Put simply: using heat can help you live longer and have less risk of heart attack. And (for me), feels good. Yes to that!

How hot?

Most of the benefits have been shown within the regions of 80-100oC (although be aware that many infrared saunas do not actually get this hot).

When you enter a sauna, it’s likely your body will start to sweat, along with spreading where you separate your limbs wide to increase your surface area to try and off-load heat. Your heart rate is also likely to increase,

The body has a much lower tolerance to heat than it does to cold and hyperthermia is very dangerous: it irreversibly damages nerves in the brain and spinal cord. Be cautious and careful: start small, listen to your body and progress slowly!

Note: If you need to reduce someone’s core body temperature quickly, then apply cold to the glabrous regions of skin: the palms of the hands, soles of the feet and the upper part of the face. Do not put something cold on other regions e.g. chest, back of the neck, as this could potentially increase core body temperature further.

How often?

Many of the benefits can be seen with sauna use 3-4 times a week, but the size of the benefits does increase significantly with more regular use such as 6-7 times a week.

How long?

Studies are suggesting that about 57 minutes a week is enough to reap the benefits, but I don’t think your body is going to recognise the difference between 56 and 58 minutes! Three twenty minute sessions might be a doable way to break this down - but not if you are putting yourself in danger by doing so. You might be better suited to much shorter sessions, at least initially.


Because of the natural cycle our body temperature does across 24 hour period (coldest 2 hours before we wake up then rising during the day before cooling again before we go to sleep), and the fact that heating the body causes our core body temperature to cool, then a helpful time to use sauna might be later in the day.

If access to a sauna is difficult for you (and of course it is not very accessible to many), then you might try things like a heat suit, or even exercising for a short period in a heat suit in order but please be aware of the dangers of becoming too hot, and the dehydration that can also occur through heat treatment.
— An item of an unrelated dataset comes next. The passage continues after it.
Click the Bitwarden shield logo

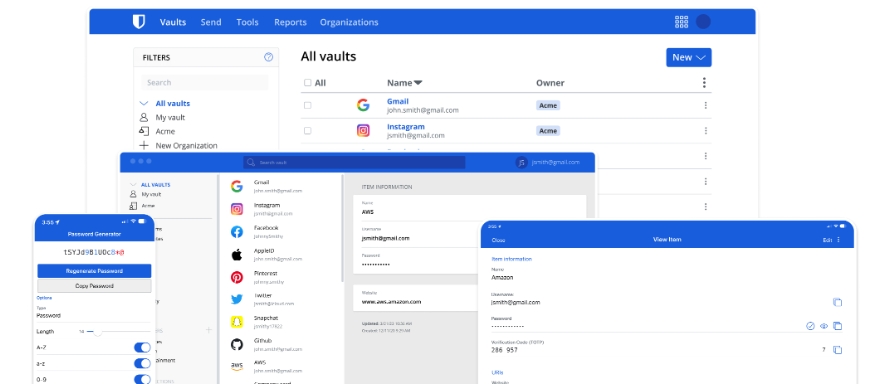[138, 22]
Please be careful and check with your doctor first!

If you’d like to dive (much) deeper into the science and studies backing the use of deliberate heat exposure, then Dr Andrew Huberman’s podcast is a great, accessible way to understand more of the science behind it: The Science & Health Benefits of Deliberate Heat Exposure - Huberman Lab

Does anyone else love heat?

How do you like to use heat and cold?

What are some ways you use heat and cold in your life?